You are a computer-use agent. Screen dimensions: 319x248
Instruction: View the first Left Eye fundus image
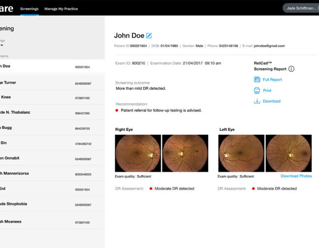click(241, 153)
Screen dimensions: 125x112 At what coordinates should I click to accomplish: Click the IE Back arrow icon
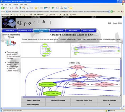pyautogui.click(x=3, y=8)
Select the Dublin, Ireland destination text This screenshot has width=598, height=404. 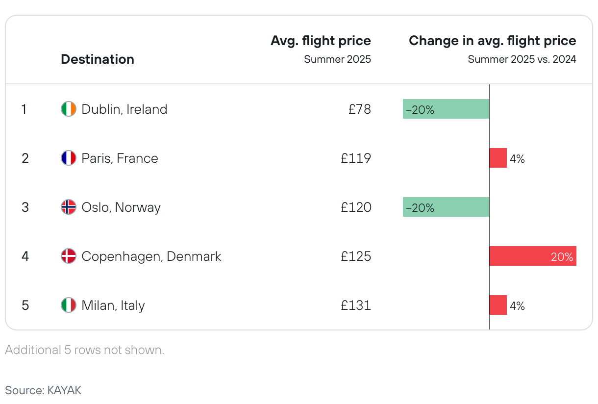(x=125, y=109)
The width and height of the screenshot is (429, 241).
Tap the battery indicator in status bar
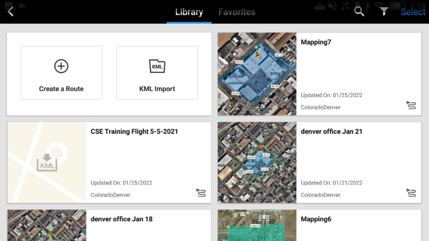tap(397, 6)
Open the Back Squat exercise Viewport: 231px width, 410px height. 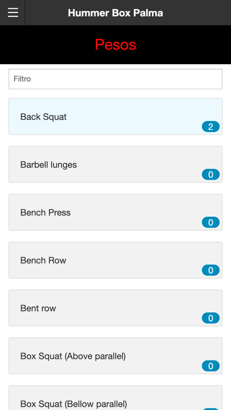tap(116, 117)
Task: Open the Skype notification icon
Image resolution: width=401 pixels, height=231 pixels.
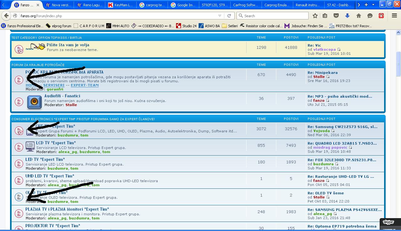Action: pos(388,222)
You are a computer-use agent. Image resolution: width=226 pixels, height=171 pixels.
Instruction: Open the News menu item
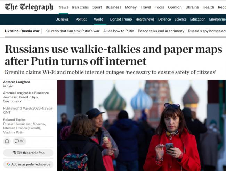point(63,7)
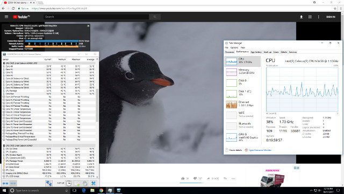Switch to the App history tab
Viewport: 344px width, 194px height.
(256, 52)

****

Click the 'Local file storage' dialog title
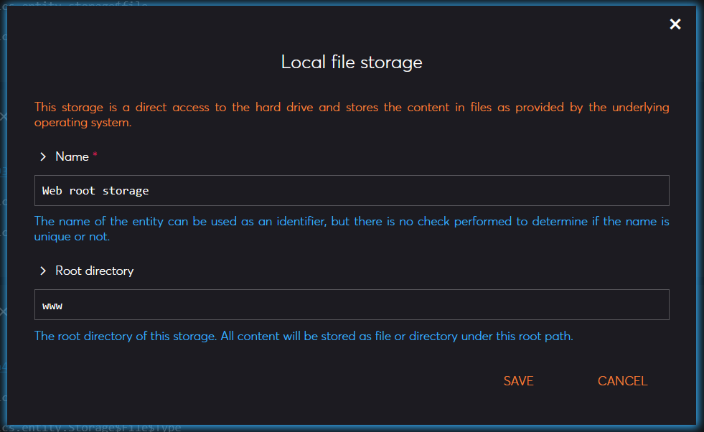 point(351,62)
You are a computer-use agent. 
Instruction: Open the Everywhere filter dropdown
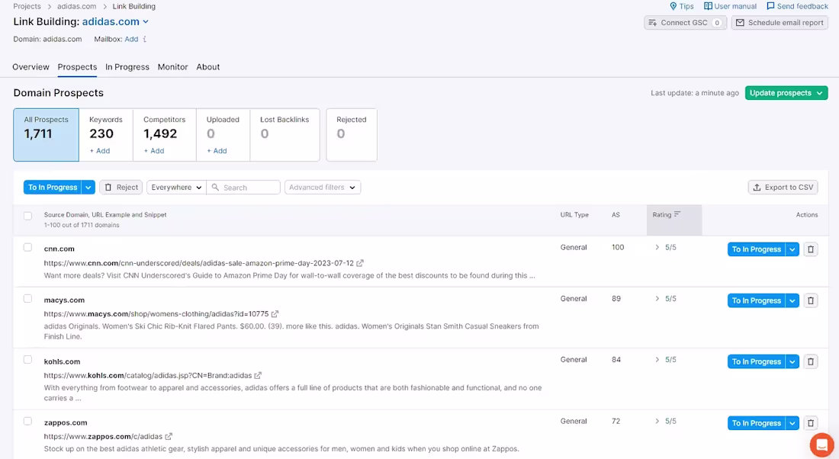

****

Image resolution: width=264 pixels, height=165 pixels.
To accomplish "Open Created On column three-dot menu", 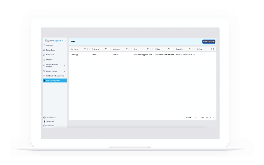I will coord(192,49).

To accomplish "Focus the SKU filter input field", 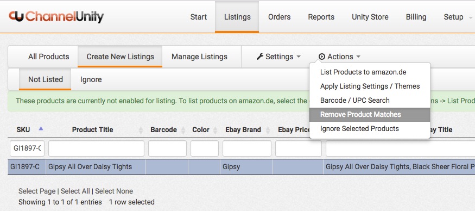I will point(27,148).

****

• **Exercise details**
Read the data above and pull out each line that holds the string "agent".

• **Exercise result**
You are a computer-use agent. Screen dimensions: 319x248
You are a computer-use agent. Image resolution: width=226 pixels, height=171 pixels.
You are a computer-use agent. 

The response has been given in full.